As the Paralympic flame is extinguished this evening, and we bid farewell to Japan, we all are left to think about what comes next for disability inclusion around the world.
What does it mean for people with a disability in society? And not just those who have the privilege to represent their country on the world stage?
The Olympic and Paralympic Games are multi-sport events that occur every four years. Together they are the most watched sporting events in the world.
The Games collectively are also highly lucrative, worth billions of dollars to the successful city which can be converted to long term financial prosperity. As part of the new framework for IOC's Future Host Commission there is an increased expectation from both the IOC and IPC that a sustainable legacy plan for after the Games be at the centre of a cities bid.
London 2012 is a strong case study for this. It was these Games that set the playbook for how to both systematically normalise disability and celebrate athletic achievements to drive cultural change within the United Kingdom beyond the Games.
One in three Britons said they had a more positive outlook on disability after the Games.
The ideology that we should simply be "inspired" because these athletes had triumphed over adversity fell away, and in its place, we saw the athletes for who they are. People, in its simplest definition, competing at the highest level.
Our society still struggles with this concept of normalisation — a society free of discrimination, a society full of opportunity for all people, whoever you are — in all facets of our lives.
But it is this Sir Ludwig Guttmann, the founder of the Paralympic Games, strived to achieve throughout his life.
We know increased visibility and awareness brings interest to a given topic.
Can you remember the last time you saw a person with a disability on a big budget entertainment program that was either not in a wheelchair or shown as having a severe version of their impairment?

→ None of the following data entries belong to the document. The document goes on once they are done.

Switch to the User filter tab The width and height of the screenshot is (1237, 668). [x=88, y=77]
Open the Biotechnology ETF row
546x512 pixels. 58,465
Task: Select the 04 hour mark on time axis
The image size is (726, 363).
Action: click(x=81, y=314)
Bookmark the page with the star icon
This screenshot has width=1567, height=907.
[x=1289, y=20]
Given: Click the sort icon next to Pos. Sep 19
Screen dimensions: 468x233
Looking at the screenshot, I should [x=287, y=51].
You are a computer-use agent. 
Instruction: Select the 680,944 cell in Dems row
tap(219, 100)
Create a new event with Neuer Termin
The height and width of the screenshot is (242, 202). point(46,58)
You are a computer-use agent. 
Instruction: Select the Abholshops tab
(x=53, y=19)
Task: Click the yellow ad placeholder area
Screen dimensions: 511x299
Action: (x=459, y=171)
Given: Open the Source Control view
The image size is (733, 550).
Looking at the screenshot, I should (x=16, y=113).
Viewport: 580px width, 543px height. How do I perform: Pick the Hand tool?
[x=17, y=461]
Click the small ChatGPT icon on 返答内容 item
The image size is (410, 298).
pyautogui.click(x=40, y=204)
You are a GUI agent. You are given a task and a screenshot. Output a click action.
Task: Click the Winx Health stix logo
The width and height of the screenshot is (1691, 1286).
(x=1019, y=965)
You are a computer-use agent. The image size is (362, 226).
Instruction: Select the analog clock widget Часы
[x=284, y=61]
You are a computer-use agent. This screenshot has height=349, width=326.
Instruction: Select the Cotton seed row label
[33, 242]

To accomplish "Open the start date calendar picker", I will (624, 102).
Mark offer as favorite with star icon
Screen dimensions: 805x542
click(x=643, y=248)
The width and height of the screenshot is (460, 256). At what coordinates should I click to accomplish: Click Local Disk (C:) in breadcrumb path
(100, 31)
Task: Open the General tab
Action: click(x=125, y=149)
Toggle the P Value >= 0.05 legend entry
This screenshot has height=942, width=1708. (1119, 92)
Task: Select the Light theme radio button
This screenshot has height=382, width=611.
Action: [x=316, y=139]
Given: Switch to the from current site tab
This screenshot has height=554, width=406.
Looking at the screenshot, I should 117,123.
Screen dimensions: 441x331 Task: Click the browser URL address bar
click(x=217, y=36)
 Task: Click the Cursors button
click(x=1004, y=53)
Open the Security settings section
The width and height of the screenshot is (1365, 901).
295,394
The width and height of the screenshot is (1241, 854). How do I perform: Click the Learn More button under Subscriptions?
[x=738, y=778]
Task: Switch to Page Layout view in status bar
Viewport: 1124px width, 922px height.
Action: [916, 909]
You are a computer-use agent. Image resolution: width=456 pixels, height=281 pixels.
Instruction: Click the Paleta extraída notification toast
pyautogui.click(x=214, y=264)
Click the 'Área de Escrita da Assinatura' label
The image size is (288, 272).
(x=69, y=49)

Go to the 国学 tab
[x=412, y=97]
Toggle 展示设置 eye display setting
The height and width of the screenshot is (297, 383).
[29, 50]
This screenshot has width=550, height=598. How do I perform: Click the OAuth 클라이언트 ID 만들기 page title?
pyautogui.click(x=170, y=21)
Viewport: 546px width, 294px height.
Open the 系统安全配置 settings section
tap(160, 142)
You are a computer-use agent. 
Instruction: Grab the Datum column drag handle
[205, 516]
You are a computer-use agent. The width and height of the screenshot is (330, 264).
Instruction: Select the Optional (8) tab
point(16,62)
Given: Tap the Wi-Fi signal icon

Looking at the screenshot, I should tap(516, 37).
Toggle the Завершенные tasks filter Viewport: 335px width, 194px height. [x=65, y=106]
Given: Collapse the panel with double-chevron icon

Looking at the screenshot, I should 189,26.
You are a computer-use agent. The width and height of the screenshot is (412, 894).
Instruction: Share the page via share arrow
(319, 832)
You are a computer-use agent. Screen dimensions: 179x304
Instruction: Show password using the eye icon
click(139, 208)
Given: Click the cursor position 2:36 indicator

I can't, it is very rare.
I have a very strong memory as a young teenager watching Channel 7's Packed to the Rafters where Kirsten Schmid – an able bodied person — portrayed the character Alex, who lives with severe cerebral palsy.
As someone who lives with mild cerebral palsy every day, I watched this and felt rather uncomfortable with this depiction.
It was this instance that underlined the broader misunderstanding that the media and entertainment industry has of what modern disability looks like, compounded by the fact that the character was being played by an individual without a disability.
This sort of portrayal of disability in the media, just as in billboard advertisements and glossy magazines, informs the general population as to what they think disability should look like.
It feeds our unconscious bias and is incredibly dangerous to achieving a culture of equality and fairness for all.
Our society is perpetuated into thinking that disability is a debilitating, horrible thing to go through and it is a win to simply to get out of bed. This is just not true in most cases.
It is widely reported that participation in the workplace for people with a disability is vastly lower than the rest of the general population.
When people with a disability are employed, they are often in graduate or low-level roles in an organisation. It is incredibly rare to see a person with a disability in executive roles.
This can be attributed to many things, but ultimately stems from societies ingrained unconscious bias that people with a disability cannot work to the same level as able-bodied peers, and so promotion is uncommon.
In fact, to bust this myth, it is proven that people with a disability are retained longer in jobs than their able-bodied peers. The only real difference is that people with a disability may at times need more support to conduct their role — but if we are honest with ourselves, is this any different to most of us?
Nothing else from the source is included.